Your goal.
Can you copy every one of the records below word for word, with nothing changed?

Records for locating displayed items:
--*--

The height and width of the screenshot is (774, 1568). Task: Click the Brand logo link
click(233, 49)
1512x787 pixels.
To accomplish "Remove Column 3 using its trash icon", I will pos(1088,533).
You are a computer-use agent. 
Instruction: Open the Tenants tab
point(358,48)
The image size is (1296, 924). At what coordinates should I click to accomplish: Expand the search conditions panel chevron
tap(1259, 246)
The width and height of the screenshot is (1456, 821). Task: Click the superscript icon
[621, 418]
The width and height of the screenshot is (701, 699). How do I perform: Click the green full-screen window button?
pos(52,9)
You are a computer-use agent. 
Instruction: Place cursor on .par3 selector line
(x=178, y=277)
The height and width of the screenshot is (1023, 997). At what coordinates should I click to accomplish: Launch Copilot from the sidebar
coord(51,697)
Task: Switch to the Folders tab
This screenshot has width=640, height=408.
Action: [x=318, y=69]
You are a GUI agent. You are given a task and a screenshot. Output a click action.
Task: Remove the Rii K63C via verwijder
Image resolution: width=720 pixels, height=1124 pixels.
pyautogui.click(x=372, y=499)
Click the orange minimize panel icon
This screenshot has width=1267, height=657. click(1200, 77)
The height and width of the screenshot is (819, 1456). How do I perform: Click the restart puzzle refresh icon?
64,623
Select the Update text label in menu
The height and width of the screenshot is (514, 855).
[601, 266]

--*--

Answer.
The height and width of the screenshot is (774, 1568). Task: Click the Brand logo link
click(233, 49)
1512x787 pixels.
To accomplish "Remove Column 3 using its trash icon", I will pos(1088,533).
You are a computer-use agent. 
Instruction: Open the Tenants tab
point(358,48)
The image size is (1296, 924). At what coordinates should I click to accomplish: Expand the search conditions panel chevron
tap(1259, 246)
The width and height of the screenshot is (1456, 821). Task: Click the superscript icon
[621, 418]
The width and height of the screenshot is (701, 699). How do I perform: Click the green full-screen window button?
pos(52,9)
You are a computer-use agent. 
Instruction: Place cursor on .par3 selector line
(x=178, y=277)
The height and width of the screenshot is (1023, 997). At what coordinates should I click to accomplish: Launch Copilot from the sidebar
coord(51,697)
Task: Switch to the Folders tab
This screenshot has width=640, height=408.
Action: [x=318, y=69]
You are a GUI agent. You are given a task and a screenshot. Output a click action.
Task: Remove the Rii K63C via verwijder
Image resolution: width=720 pixels, height=1124 pixels.
pyautogui.click(x=372, y=499)
Click the orange minimize panel icon
This screenshot has width=1267, height=657. click(1200, 77)
The height and width of the screenshot is (819, 1456). How do I perform: Click the restart puzzle refresh icon?
64,623
Select the Update text label in menu
The height and width of the screenshot is (514, 855).
[601, 266]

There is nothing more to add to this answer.